*Exercise brief:* Reproduce all records below exactly.

*Information shown:*
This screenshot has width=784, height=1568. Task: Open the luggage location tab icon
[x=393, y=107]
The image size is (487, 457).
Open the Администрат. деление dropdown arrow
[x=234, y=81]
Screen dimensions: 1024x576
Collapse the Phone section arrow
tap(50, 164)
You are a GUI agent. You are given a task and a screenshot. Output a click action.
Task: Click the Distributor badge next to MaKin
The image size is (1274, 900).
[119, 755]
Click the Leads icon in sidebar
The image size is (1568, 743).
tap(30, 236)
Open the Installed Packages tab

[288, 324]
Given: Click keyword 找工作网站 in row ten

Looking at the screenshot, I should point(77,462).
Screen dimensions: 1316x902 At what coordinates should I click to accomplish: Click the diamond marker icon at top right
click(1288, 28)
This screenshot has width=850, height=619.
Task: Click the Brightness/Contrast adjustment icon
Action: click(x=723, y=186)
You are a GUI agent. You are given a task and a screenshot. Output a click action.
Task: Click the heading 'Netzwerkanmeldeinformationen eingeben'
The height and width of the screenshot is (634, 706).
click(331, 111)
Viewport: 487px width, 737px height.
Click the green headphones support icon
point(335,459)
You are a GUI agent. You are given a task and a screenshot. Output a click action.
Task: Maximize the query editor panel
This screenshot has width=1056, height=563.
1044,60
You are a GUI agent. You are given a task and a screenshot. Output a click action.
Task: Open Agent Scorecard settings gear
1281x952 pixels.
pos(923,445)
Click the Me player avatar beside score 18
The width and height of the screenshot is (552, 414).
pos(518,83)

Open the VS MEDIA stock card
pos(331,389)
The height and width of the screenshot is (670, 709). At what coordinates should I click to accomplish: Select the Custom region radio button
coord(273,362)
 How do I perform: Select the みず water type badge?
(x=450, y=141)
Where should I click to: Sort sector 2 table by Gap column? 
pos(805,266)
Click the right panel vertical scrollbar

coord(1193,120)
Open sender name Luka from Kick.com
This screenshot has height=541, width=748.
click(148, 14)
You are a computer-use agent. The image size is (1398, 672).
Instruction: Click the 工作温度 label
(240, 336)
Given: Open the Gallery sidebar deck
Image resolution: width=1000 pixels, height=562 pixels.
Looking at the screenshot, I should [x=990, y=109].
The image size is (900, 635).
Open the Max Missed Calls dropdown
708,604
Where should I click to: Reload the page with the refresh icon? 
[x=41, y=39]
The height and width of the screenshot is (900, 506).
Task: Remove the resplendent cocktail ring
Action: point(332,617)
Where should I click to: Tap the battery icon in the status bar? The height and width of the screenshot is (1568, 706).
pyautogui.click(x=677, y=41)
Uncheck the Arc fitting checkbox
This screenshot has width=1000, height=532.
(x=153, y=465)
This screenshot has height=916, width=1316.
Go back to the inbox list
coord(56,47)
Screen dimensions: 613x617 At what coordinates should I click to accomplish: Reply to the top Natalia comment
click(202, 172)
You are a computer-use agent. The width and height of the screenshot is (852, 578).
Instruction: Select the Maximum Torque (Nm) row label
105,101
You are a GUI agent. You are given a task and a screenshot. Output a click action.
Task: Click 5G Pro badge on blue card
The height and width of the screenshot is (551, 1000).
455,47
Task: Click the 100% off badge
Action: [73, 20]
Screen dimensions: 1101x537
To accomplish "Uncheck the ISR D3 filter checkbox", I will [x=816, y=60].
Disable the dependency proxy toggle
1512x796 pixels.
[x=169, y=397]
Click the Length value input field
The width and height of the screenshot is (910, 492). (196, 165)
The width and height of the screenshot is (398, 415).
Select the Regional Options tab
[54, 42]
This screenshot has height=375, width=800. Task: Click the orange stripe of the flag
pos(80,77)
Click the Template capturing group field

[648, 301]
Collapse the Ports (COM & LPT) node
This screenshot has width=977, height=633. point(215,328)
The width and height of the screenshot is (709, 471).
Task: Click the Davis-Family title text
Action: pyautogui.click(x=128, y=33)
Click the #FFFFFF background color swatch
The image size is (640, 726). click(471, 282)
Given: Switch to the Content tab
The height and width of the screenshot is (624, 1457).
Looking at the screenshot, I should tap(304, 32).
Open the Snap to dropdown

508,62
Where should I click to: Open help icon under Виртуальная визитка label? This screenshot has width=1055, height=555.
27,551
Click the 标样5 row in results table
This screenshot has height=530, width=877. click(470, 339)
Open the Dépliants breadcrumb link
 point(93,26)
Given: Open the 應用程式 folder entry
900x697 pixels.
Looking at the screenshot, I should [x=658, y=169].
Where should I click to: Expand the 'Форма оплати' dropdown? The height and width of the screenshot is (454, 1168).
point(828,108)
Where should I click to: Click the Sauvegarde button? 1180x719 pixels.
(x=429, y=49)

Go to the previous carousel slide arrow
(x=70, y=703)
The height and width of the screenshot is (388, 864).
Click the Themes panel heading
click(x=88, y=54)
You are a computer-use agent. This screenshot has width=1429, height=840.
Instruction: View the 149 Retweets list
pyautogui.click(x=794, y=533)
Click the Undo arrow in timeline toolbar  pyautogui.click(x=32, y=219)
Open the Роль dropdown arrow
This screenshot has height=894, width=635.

*Output for this task:*
This screenshot has width=784, height=1568. Task: Open the luggage location tab icon
[x=393, y=107]
The image size is (487, 457).
Open the Администрат. деление dropdown arrow
[x=234, y=81]
Screen dimensions: 1024x576
Collapse the Phone section arrow
tap(50, 164)
You are a GUI agent. You are given a task and a screenshot. Output a click action.
Task: Click the Distributor badge next to MaKin
The image size is (1274, 900).
[119, 755]
Click the Leads icon in sidebar
The image size is (1568, 743).
tap(30, 236)
Open the Installed Packages tab

[288, 324]
Given: Click keyword 找工作网站 in row ten

Looking at the screenshot, I should point(77,462).
Screen dimensions: 1316x902 At what coordinates should I click to accomplish: Click the diamond marker icon at top right
click(1288, 28)
This screenshot has width=850, height=619.
Task: Click the Brightness/Contrast adjustment icon
Action: click(x=723, y=186)
You are a GUI agent. You are given a task and a screenshot. Output a click action.
Task: Click the heading 'Netzwerkanmeldeinformationen eingeben'
The height and width of the screenshot is (634, 706).
click(331, 111)
Viewport: 487px width, 737px height.
Click the green headphones support icon
point(335,459)
You are a GUI agent. You are given a task and a screenshot. Output a click action.
Task: Maximize the query editor panel
This screenshot has width=1056, height=563.
1044,60
You are a GUI agent. You are given a task and a screenshot. Output a click action.
Task: Open Agent Scorecard settings gear
1281x952 pixels.
pos(923,445)
Click the Me player avatar beside score 18
The width and height of the screenshot is (552, 414).
pos(518,83)

Open the VS MEDIA stock card
pos(331,389)
The height and width of the screenshot is (670, 709). At what coordinates should I click to accomplish: Select the Custom region radio button
coord(273,362)
 How do I perform: Select the みず water type badge?
(x=450, y=141)
Where should I click to: Sort sector 2 table by Gap column? 
pos(805,266)
Click the right panel vertical scrollbar

coord(1193,120)
Open sender name Luka from Kick.com
This screenshot has height=541, width=748.
click(148, 14)
You are a computer-use agent. The image size is (1398, 672).
Instruction: Click the 工作温度 label
(240, 336)
Given: Open the Gallery sidebar deck
Image resolution: width=1000 pixels, height=562 pixels.
Looking at the screenshot, I should [x=990, y=109].
The image size is (900, 635).
Open the Max Missed Calls dropdown
708,604
Where should I click to: Reload the page with the refresh icon? 
[x=41, y=39]
The height and width of the screenshot is (900, 506).
Task: Remove the resplendent cocktail ring
Action: point(332,617)
Where should I click to: Tap the battery icon in the status bar? The height and width of the screenshot is (1568, 706).
pyautogui.click(x=677, y=41)
Uncheck the Arc fitting checkbox
This screenshot has width=1000, height=532.
(x=153, y=465)
This screenshot has height=916, width=1316.
Go back to the inbox list
coord(56,47)
Screen dimensions: 613x617 At what coordinates should I click to accomplish: Reply to the top Natalia comment
click(202, 172)
You are a computer-use agent. The width and height of the screenshot is (852, 578).
Instruction: Select the Maximum Torque (Nm) row label
105,101
You are a GUI agent. You are given a task and a screenshot. Output a click action.
Task: Click 5G Pro badge on blue card
The height and width of the screenshot is (551, 1000).
455,47
Task: Click the 100% off badge
Action: [73, 20]
Screen dimensions: 1101x537
To accomplish "Uncheck the ISR D3 filter checkbox", I will [x=816, y=60].
Disable the dependency proxy toggle
1512x796 pixels.
[x=169, y=397]
Click the Length value input field
The width and height of the screenshot is (910, 492). (196, 165)
The width and height of the screenshot is (398, 415).
Select the Regional Options tab
[54, 42]
This screenshot has height=375, width=800. Task: Click the orange stripe of the flag
pos(80,77)
Click the Template capturing group field

[648, 301]
Collapse the Ports (COM & LPT) node
This screenshot has width=977, height=633. point(215,328)
The width and height of the screenshot is (709, 471).
Task: Click the Davis-Family title text
Action: pyautogui.click(x=128, y=33)
Click the #FFFFFF background color swatch
The image size is (640, 726). click(471, 282)
Given: Switch to the Content tab
The height and width of the screenshot is (624, 1457).
Looking at the screenshot, I should tap(304, 32).
Open the Snap to dropdown

508,62
Where should I click to: Open help icon under Виртуальная визитка label? This screenshot has width=1055, height=555.
27,551
Click the 标样5 row in results table
This screenshot has height=530, width=877. click(470, 339)
Open the Dépliants breadcrumb link
 point(93,26)
Given: Open the 應用程式 folder entry
900x697 pixels.
Looking at the screenshot, I should [x=658, y=169].
Where should I click to: Expand the 'Форма оплати' dropdown? The height and width of the screenshot is (454, 1168).
point(828,108)
Where should I click to: Click the Sauvegarde button? 1180x719 pixels.
(x=429, y=49)

Go to the previous carousel slide arrow
(x=70, y=703)
The height and width of the screenshot is (388, 864).
Click the Themes panel heading
click(x=88, y=54)
You are a computer-use agent. This screenshot has width=1429, height=840.
Instruction: View the 149 Retweets list
pyautogui.click(x=794, y=533)
Click the Undo arrow in timeline toolbar  pyautogui.click(x=32, y=219)
Open the Роль dropdown arrow
This screenshot has height=894, width=635.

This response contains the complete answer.